Stored data entries:

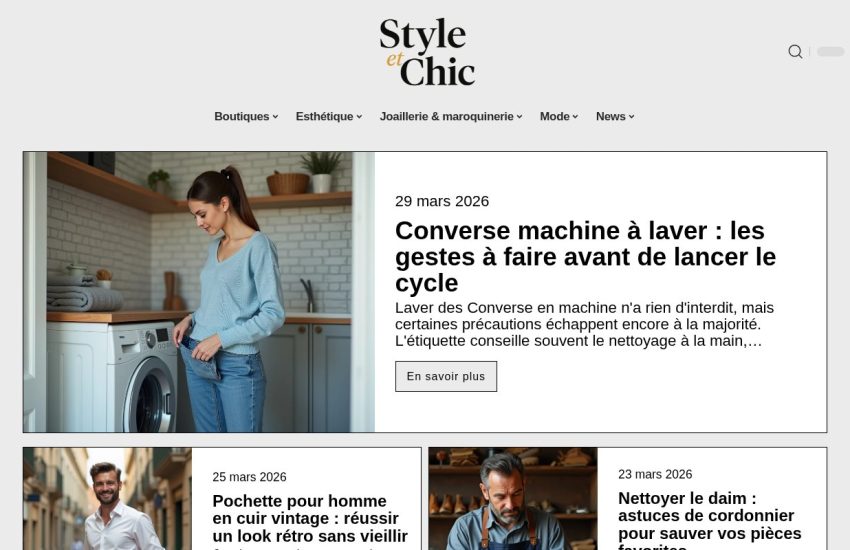850x550 pixels.
Task: Open Pochette pour homme en cuir vintage article
Action: point(310,519)
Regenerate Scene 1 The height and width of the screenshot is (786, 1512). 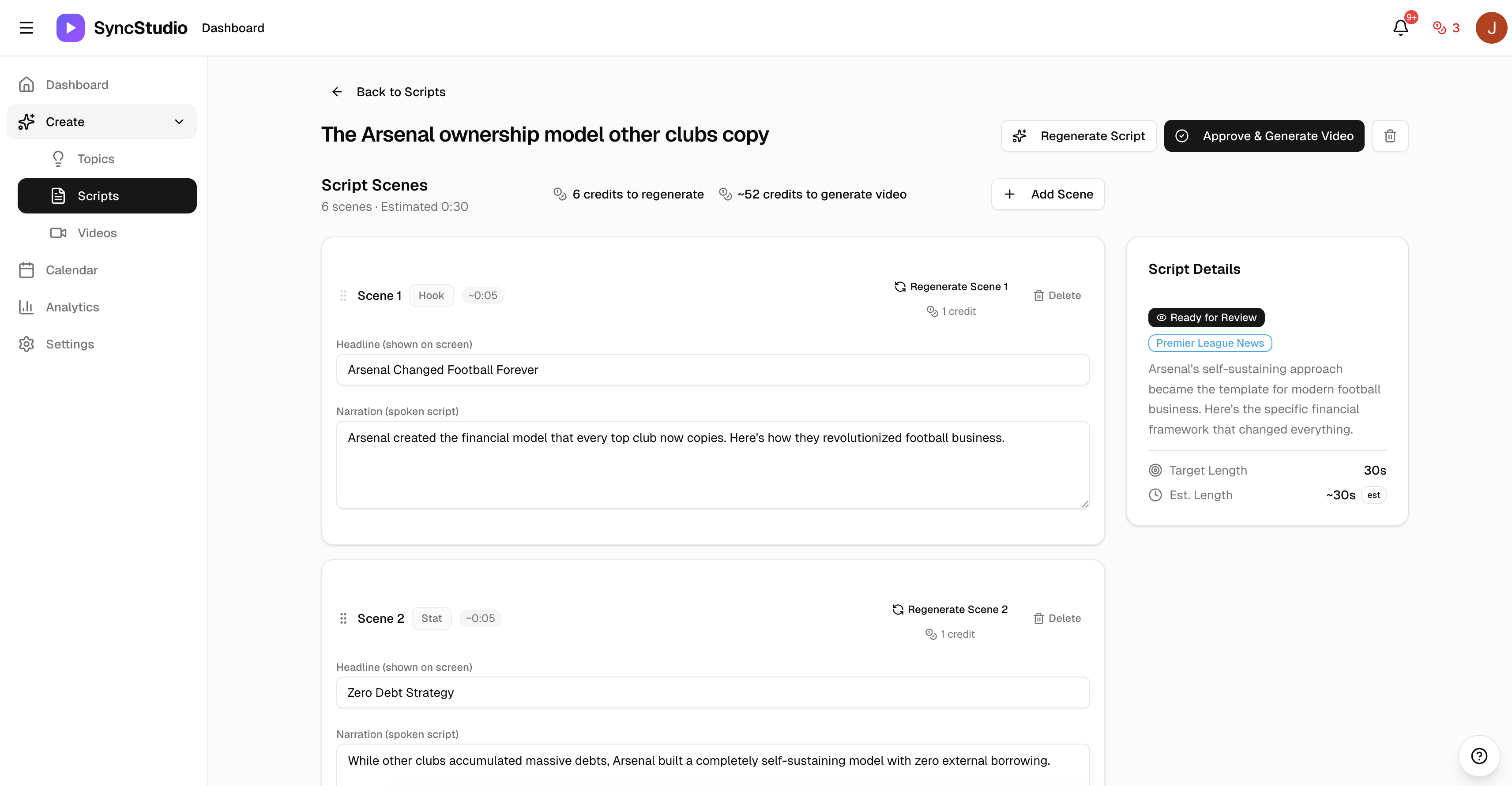pos(951,287)
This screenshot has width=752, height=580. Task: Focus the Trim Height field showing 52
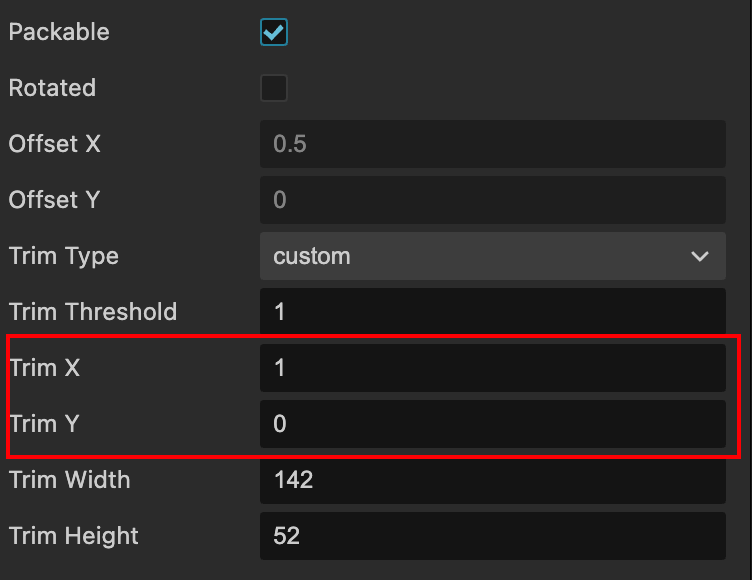pyautogui.click(x=492, y=536)
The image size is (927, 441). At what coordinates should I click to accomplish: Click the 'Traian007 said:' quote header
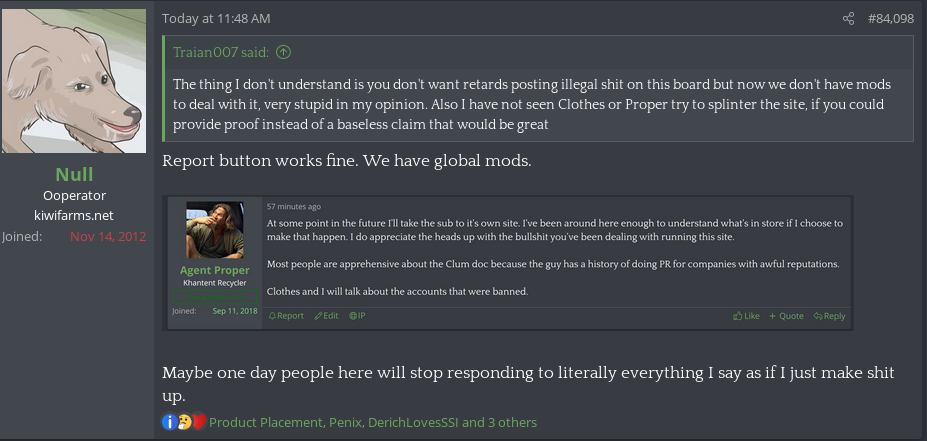point(221,52)
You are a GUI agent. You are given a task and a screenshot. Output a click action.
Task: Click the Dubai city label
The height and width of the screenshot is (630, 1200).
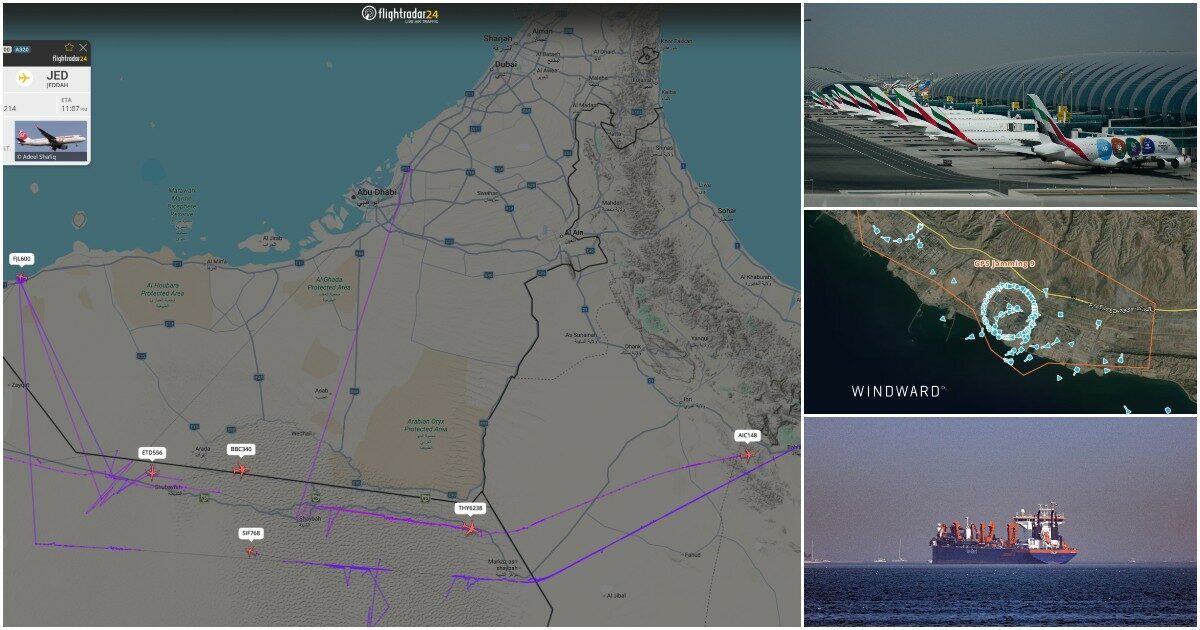(x=505, y=63)
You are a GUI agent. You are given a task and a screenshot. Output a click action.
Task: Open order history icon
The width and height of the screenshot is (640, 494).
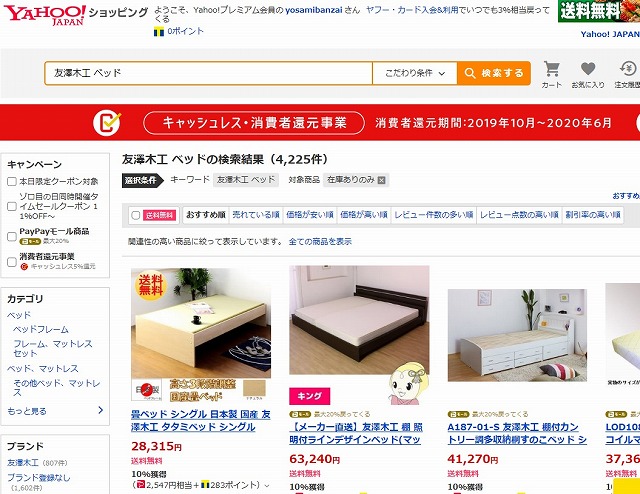628,69

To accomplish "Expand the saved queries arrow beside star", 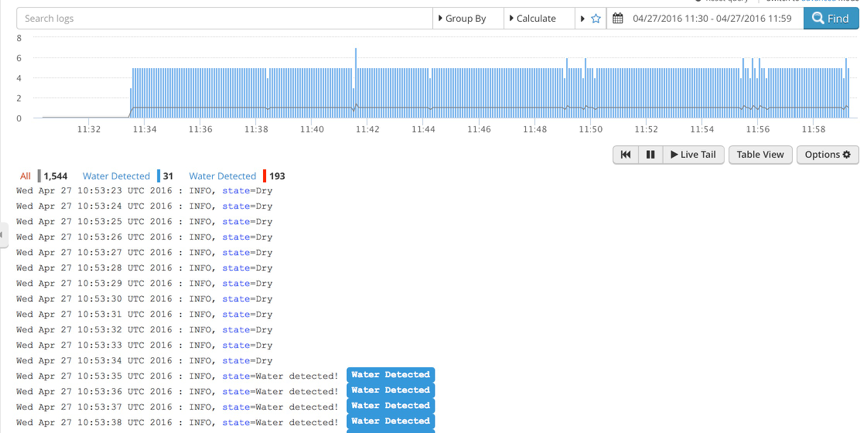I will pos(583,18).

◆ TASK REQUIREMENTS:
What belongs in the answer is each line above from the line with "The image size" to the line with "Task: Click the Dubai city label", inclusive, reproduced exactly and free of pictures.

◆ SOLUTION FOR THIS PROBLEM:
The image size is (927, 441). At what coordinates should I click to accomplish: Click the 'Traian007 said:' quote header
point(221,52)
You are a GUI agent. You are given a task and a screenshot. Output a click action.
Task: Click the Dubai city label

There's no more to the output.